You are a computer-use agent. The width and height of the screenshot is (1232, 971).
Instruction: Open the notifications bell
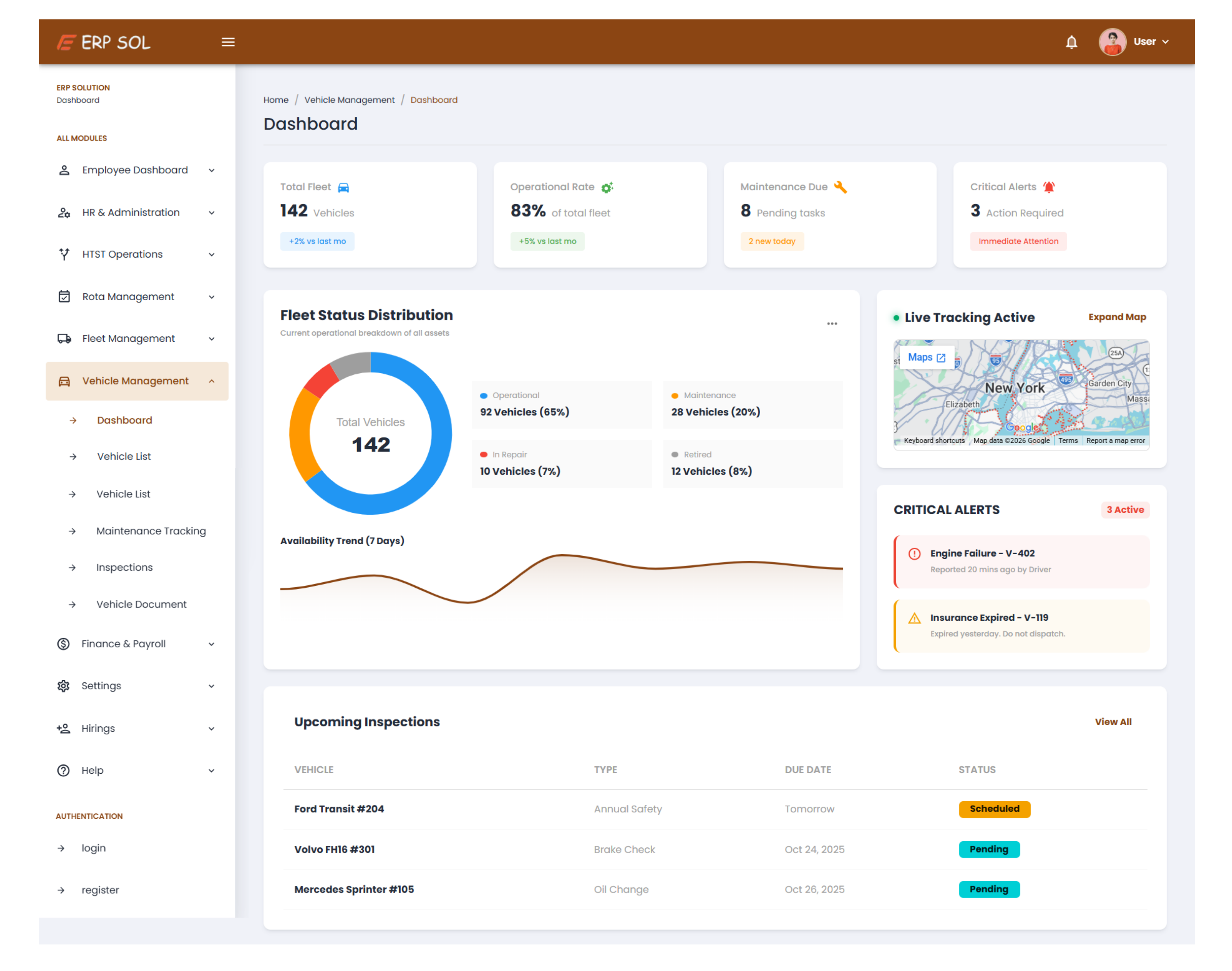coord(1070,42)

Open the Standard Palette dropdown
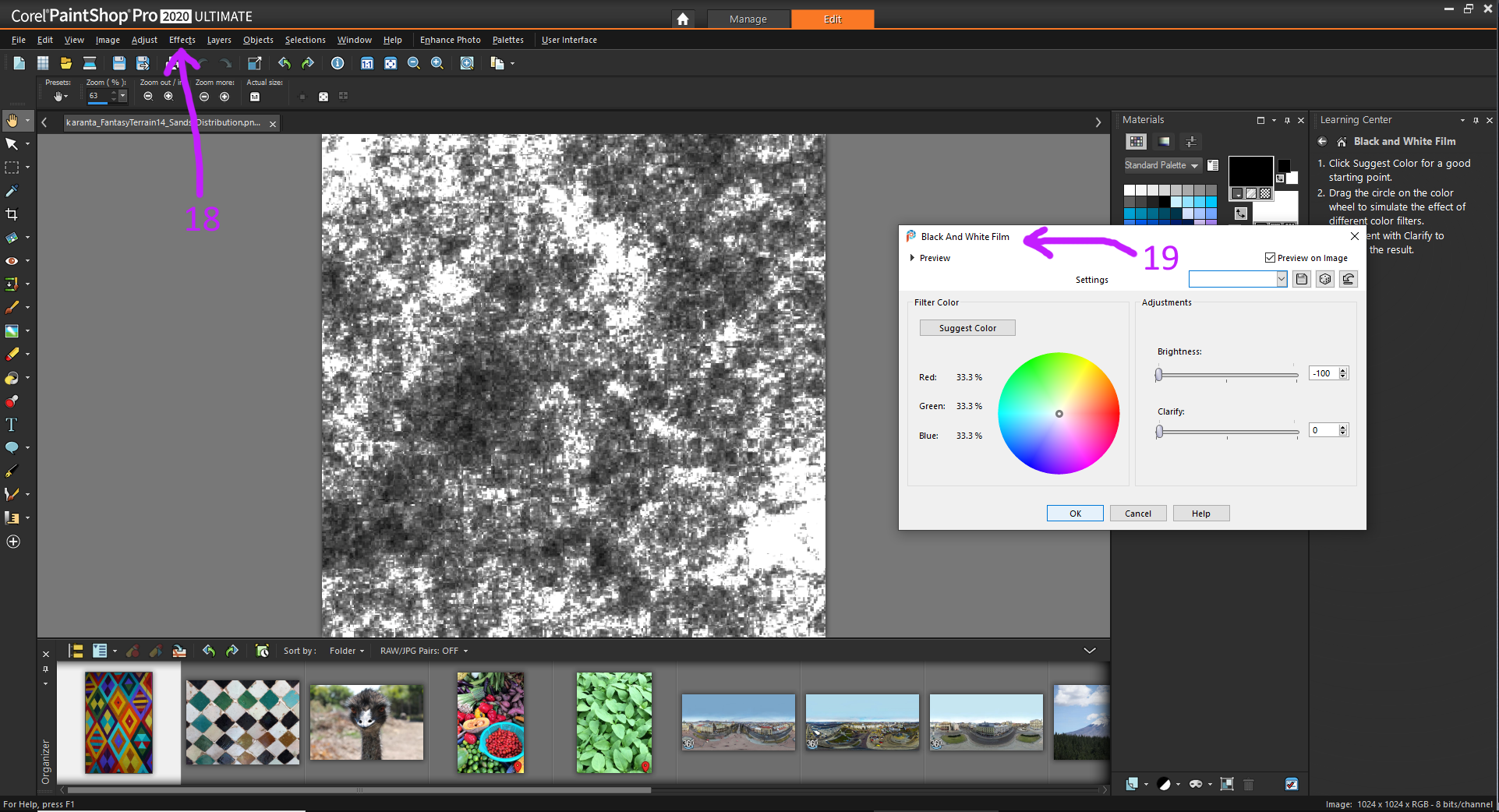click(x=1161, y=165)
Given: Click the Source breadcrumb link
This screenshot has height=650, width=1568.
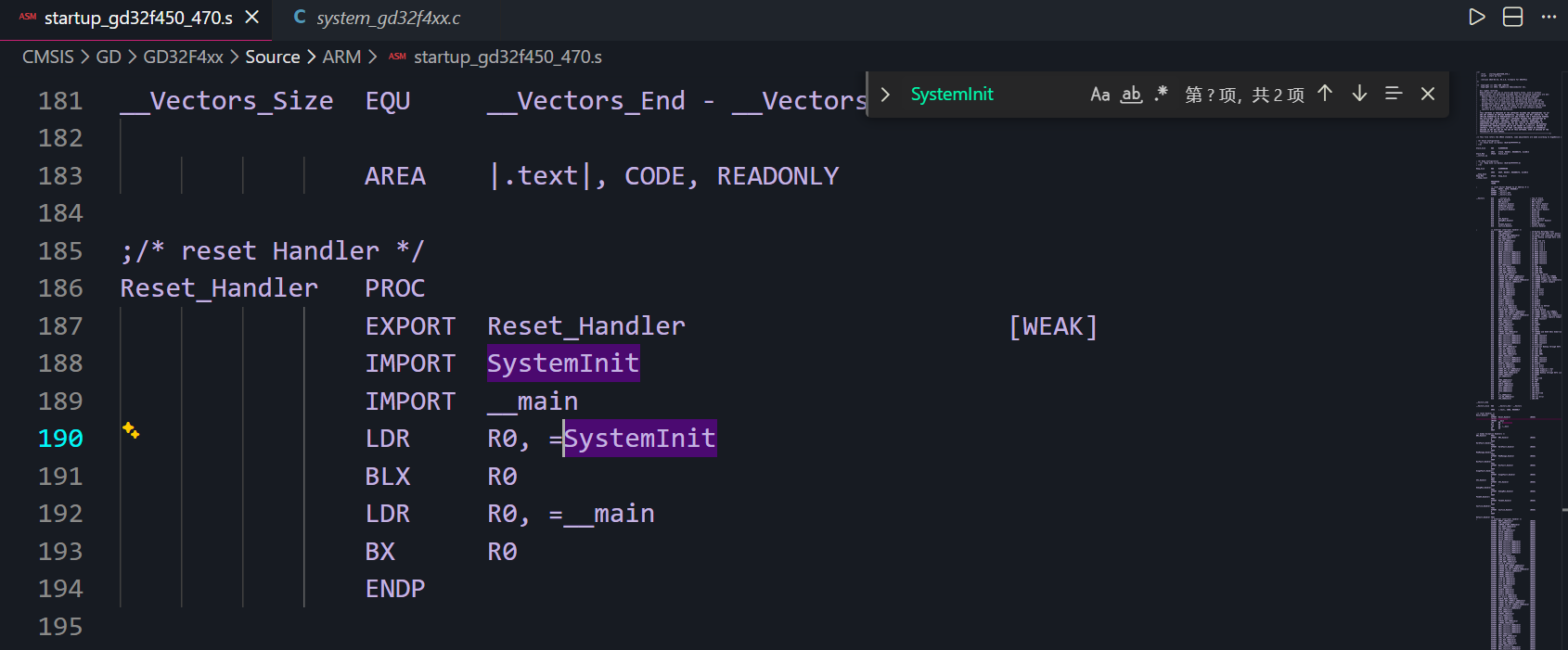Looking at the screenshot, I should pyautogui.click(x=272, y=57).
####
Your objective
Reproduce every record above word for word. Leave the pictures out.

Output
You are a computer-use agent. The width and height of the screenshot is (1232, 971).
Instruction: Open the notifications bell
coord(1070,42)

Open the Standard Palette dropdown
click(x=1161, y=165)
Given: Click the Source breadcrumb link
This screenshot has height=650, width=1568.
Looking at the screenshot, I should pyautogui.click(x=272, y=57).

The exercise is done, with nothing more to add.